Nintendo (the name in Japanese means ”you work hard but, in the end, it’s in heaven’s hands”) started making hand-held computer games in Japan in 1970. It began manufacturing the ”Famicom” home video-game system in Japan in 1983, and it was a quick success; it has sold 13 million units to date. WHAT sets Nintendo apart from the rest – on both sides of the Pacific Ocean – is its games. They come in essentially two types: sports games, including golf, football, baseball, boxing, and track and field, and adventure games, in which players guide a video character through various perils – through underworlds and overworlds filled with castles and dungeons with trap doors and secret passageways, over lava pools and past fire-breathing dragons and demons.
The games challenge the players’ manual dexterity in dodging missiles and other attacking enemies, and the tricks and traps found throughout the intricate fantasy domains require cleverness and memory to master.
In Japan, after the Famicom system became popular, two independent publishers there successfully printed glossy subscription magazines for Nintendo users, filled with tips and information on the games.
In America, Nintendo emulated that success with its own bi-monthly magazine, produced by writers and editors in both the U.S. and Japan. Entitled ”Nintendo Power,” it sells for $15 for six issues to any purchaser of a Nintendo system. With a circulation of around one million paid subscribers, Nintendo Power Magazine is now one of the largest children’s magazines in the country.
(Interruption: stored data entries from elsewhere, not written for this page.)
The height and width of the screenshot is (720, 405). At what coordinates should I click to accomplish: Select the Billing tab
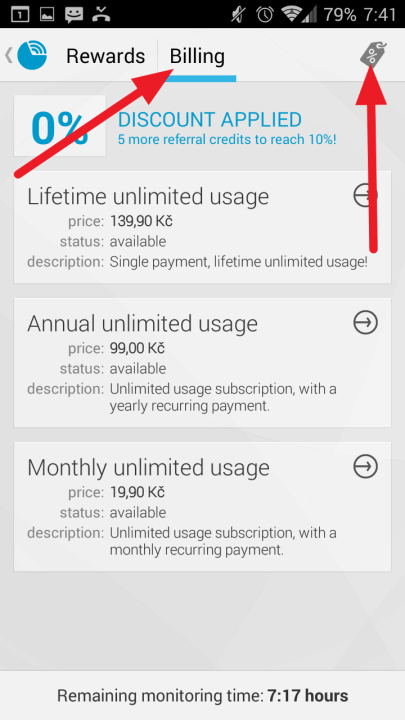197,56

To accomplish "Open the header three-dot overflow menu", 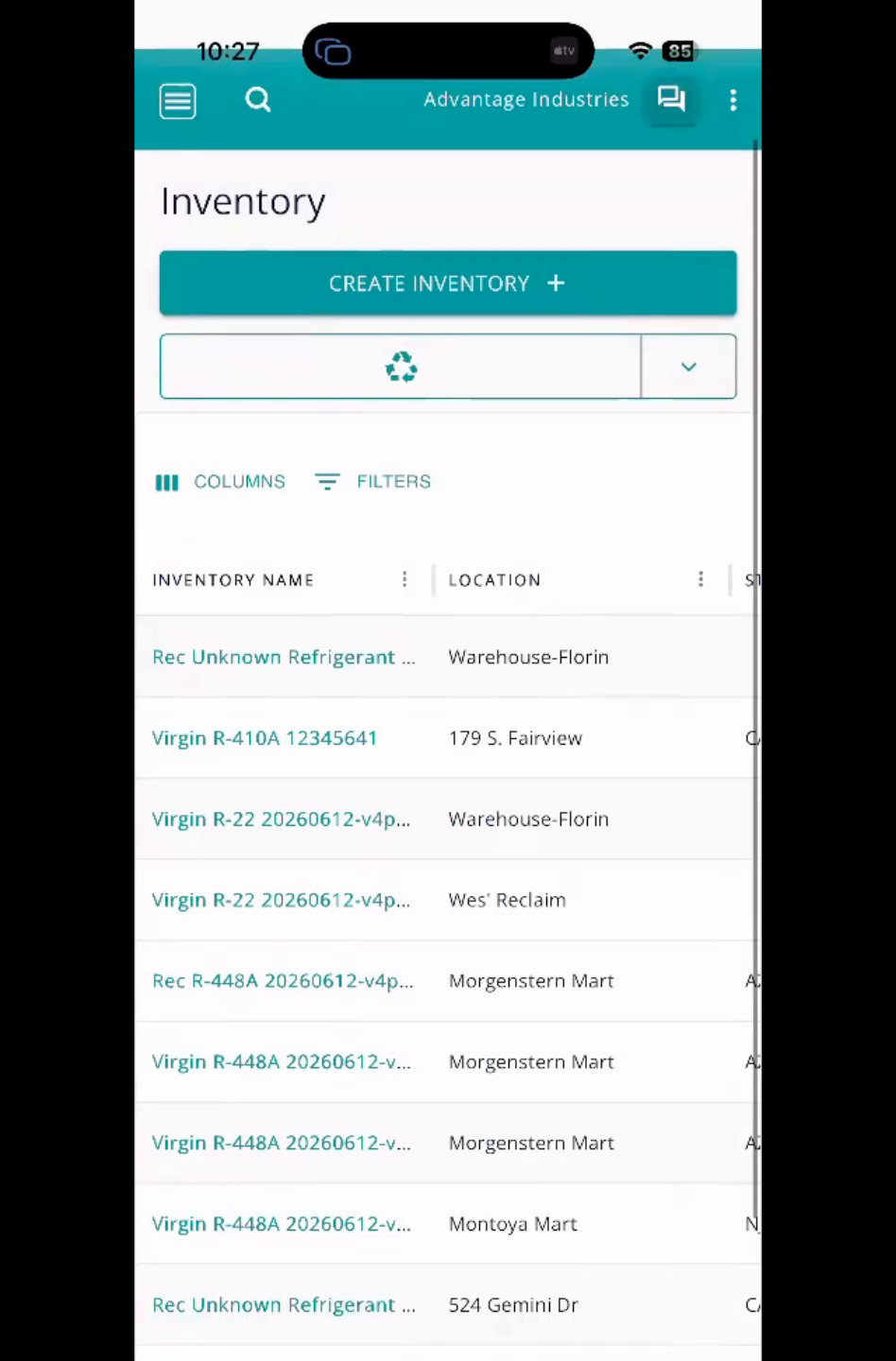I will (733, 100).
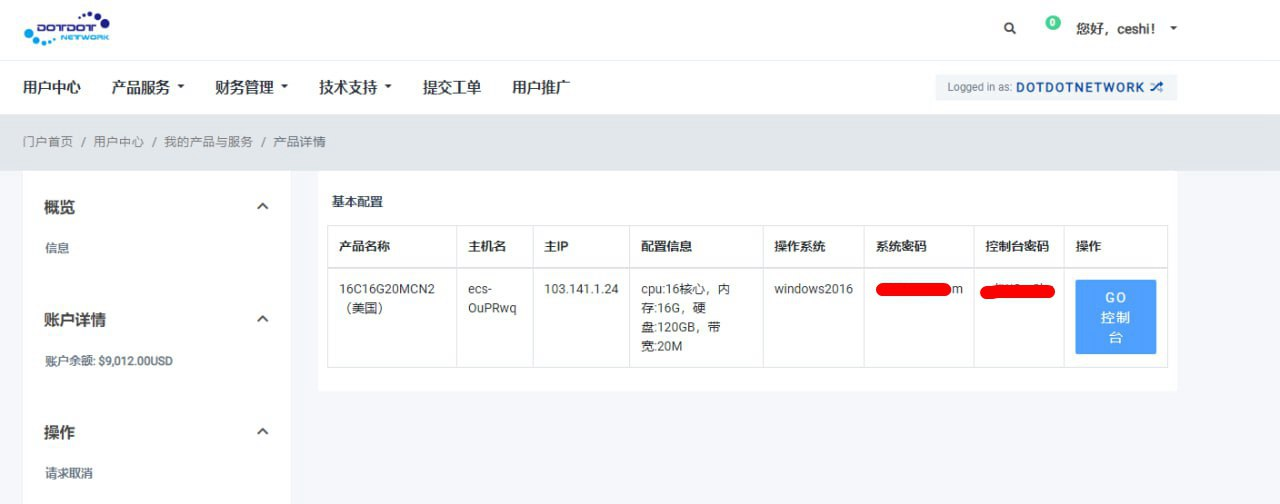Click 信息 link in sidebar
1280x504 pixels.
(57, 248)
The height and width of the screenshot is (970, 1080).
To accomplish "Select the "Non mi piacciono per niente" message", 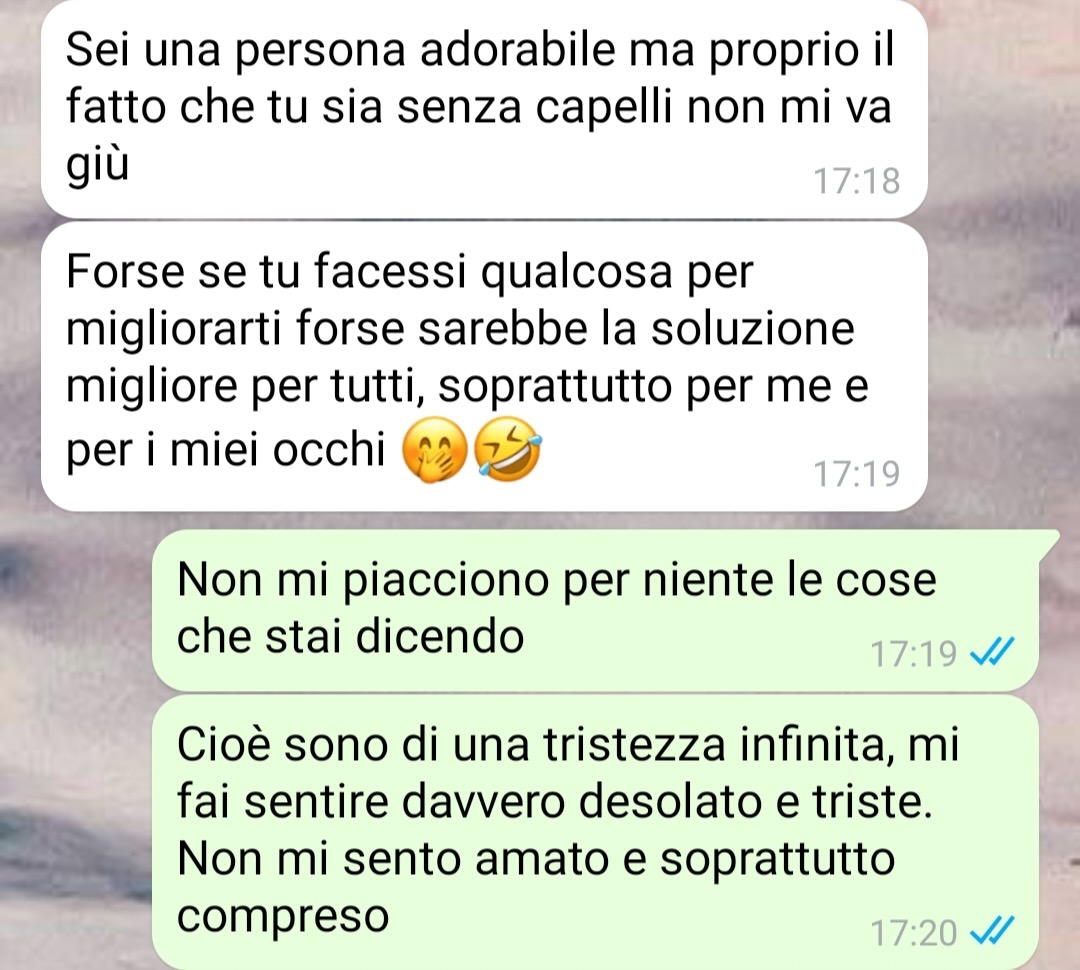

What’s more, the company has established a telephone hotline in Redmond, Wash., which is manned by 60 Nintendo adult ”game counselors,” who answer 50,000 calls and 14,000 letters a week from stumped players.
”We perpetuate Nintendo mania through these customer services,” explained William White Jr., director of public relations at Nintendo U.S.A. ”Game software is the key.”
Indeed, Nintendo uses larger memory chips than have ever been used before in video games – up to three million bits of information, compared with 8,000 bits used in many early-generation video games.
Occasional shortages of computer memory chips have limited production of some highly popular Nintendo games, causing an outcry among retailers and frustrated players. But the company carefully monitors sales, putting out new titles and pulling slow sellers. It generally prefers to undersupply stores than to oversupply them. Meanwhile, kids seem to find the scarcity of the game, and the marathon phone calls to find a store that has them, as challenging as the games.
”You want to find out what happens at the end, and when you do, you tell all your friends you did it,” explained Peter Gambardella of Staten Island, N.Y., who plays between two and three hours of Nintendo a day.
”I play right after school and at night,” he said, adding ”I play until I get tired and fall asleep, or until I can’t stand it anymore because I keep losing.”